Recommended by Dunsborough Book Chat Club
Josephine Quinn is a professor of ancient history at Oxford University and has taught in America, Italy, and the UK. The depth and breadth of her knowledge is astounding and at times confounding.
How the World Made the West covers 4000 years of Asian, European, and African history, and later, the newly discovered Americas. In 1570, Sir Thomas North translated Kalili wa-dimma into English and a later editor in 1888 said it was the ‘English version of an Italian adaptation of a Spanish translation of a Latin version of a Hebrew translation of an Arabic adaptation of the Pehlevi version of the Indian original.’ This is how one feels reading this book.
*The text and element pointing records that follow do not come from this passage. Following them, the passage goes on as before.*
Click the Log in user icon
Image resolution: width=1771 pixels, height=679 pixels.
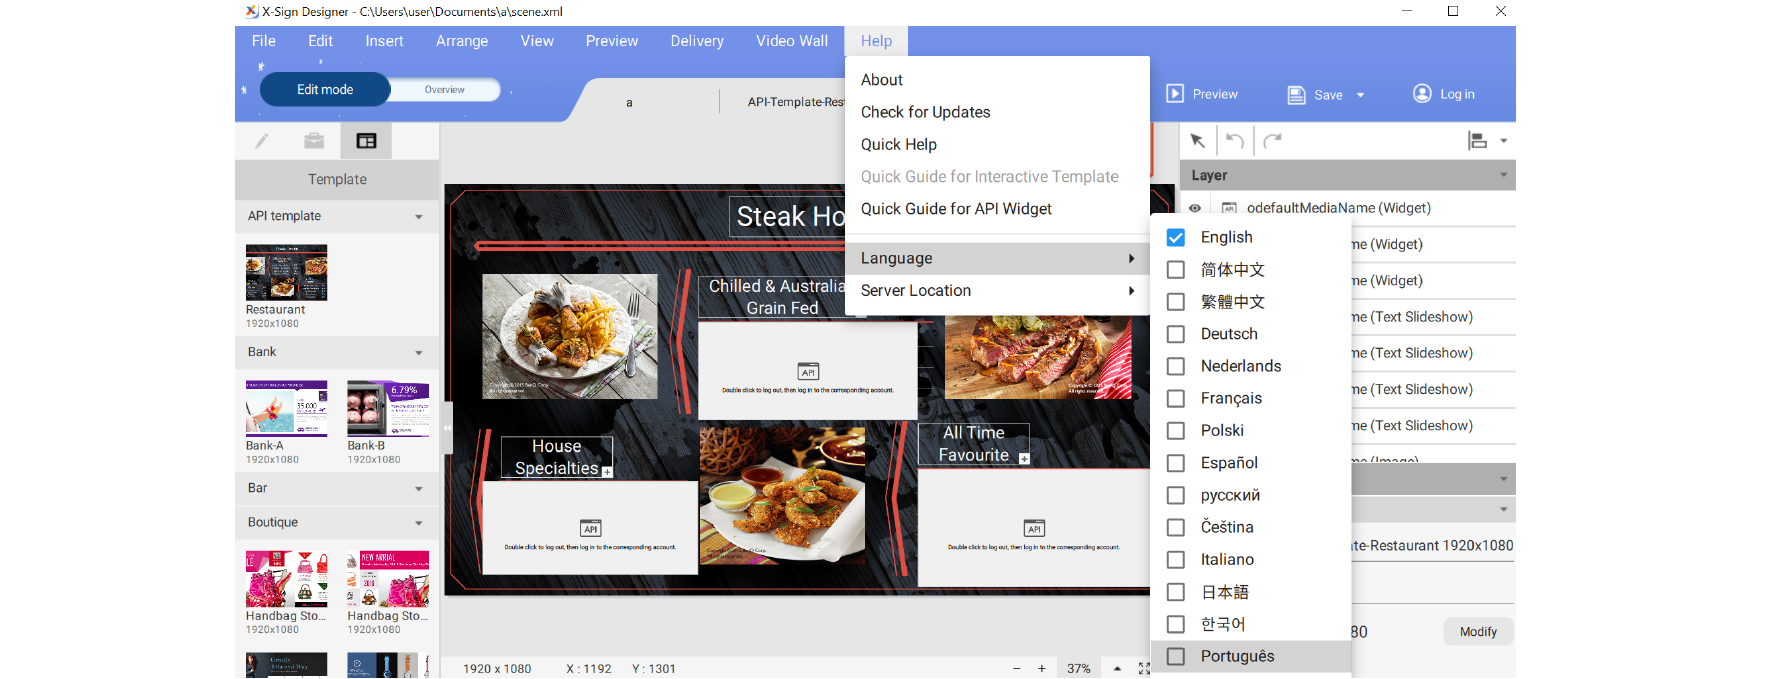[x=1421, y=94]
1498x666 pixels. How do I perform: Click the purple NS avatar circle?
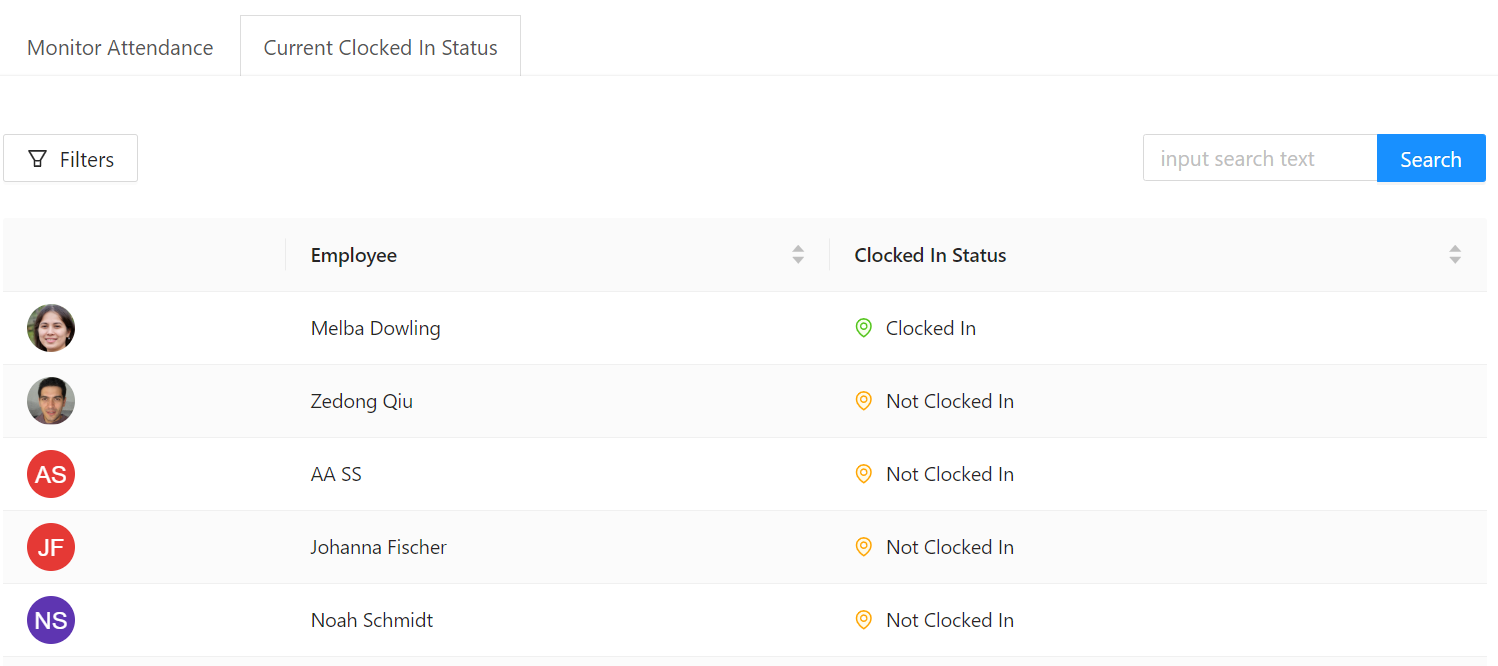tap(51, 620)
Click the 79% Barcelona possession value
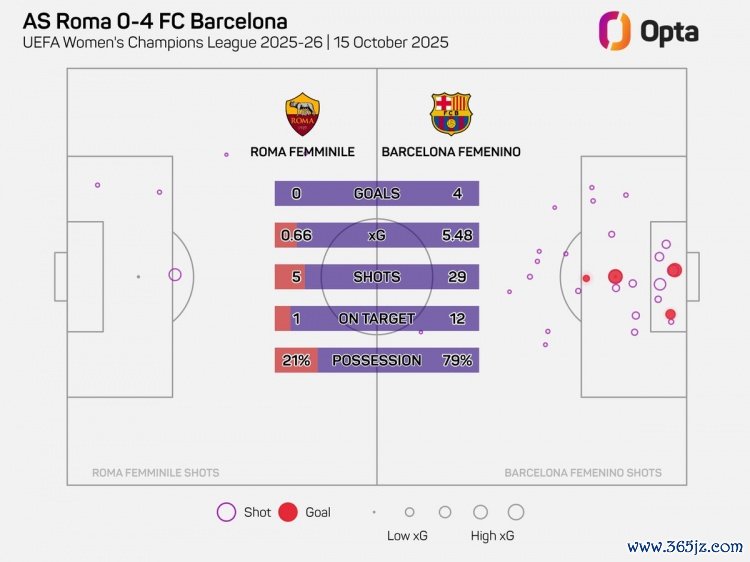 (x=457, y=360)
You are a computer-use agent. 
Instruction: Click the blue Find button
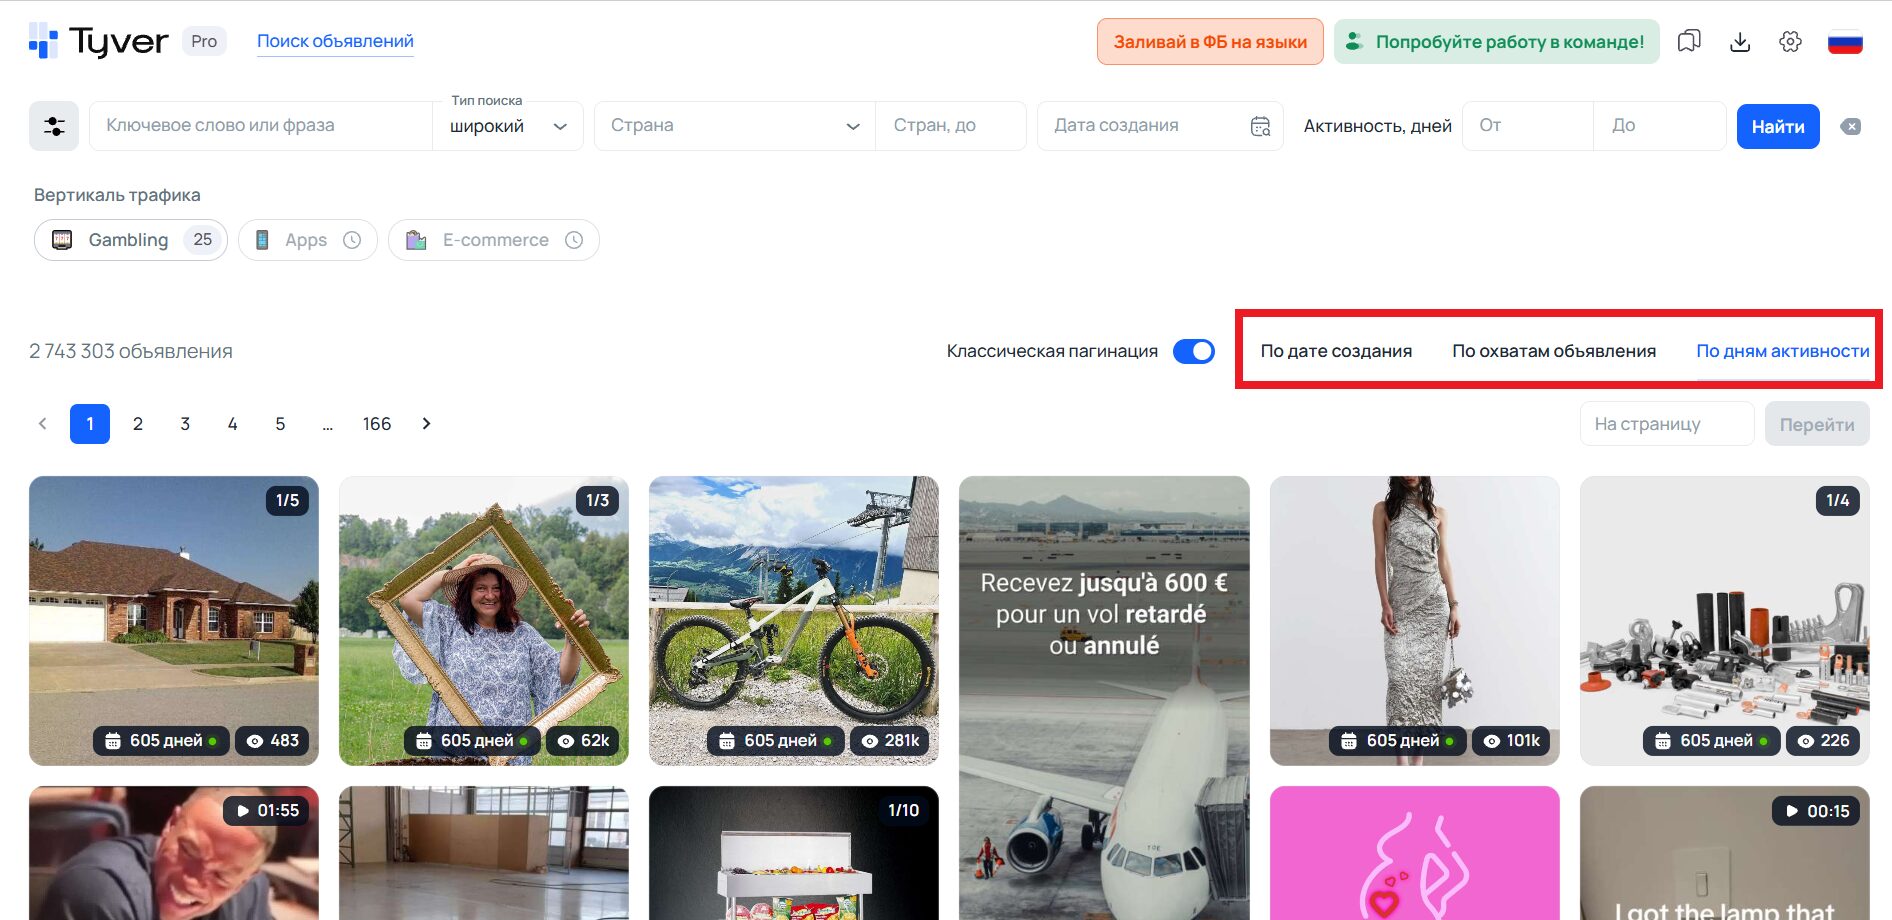1777,127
Overwhelmed! Following the fortunes of the Angles, Saxons and Jutes together with the Hun, the Goths, the Visigoths, the Vikings, the Ottomans, Napoleon Bonaparte, Hannibal, China, Iceland, the Holy Roman Empire, Rome, Constantinople, the Popes, the Franks. The Lombards, the Britons, Charlemagne ad infinitum is extremely complex and retaining names and dates, and the connections between the plethora of peoples is a challenge not to be undertaken lightly. This is a book for scholars of history.
The writing is not turgid, but it does need a great deal of concentration not to become lost in the maze of 4000 years of facts. Lesser mortals may find it hard going.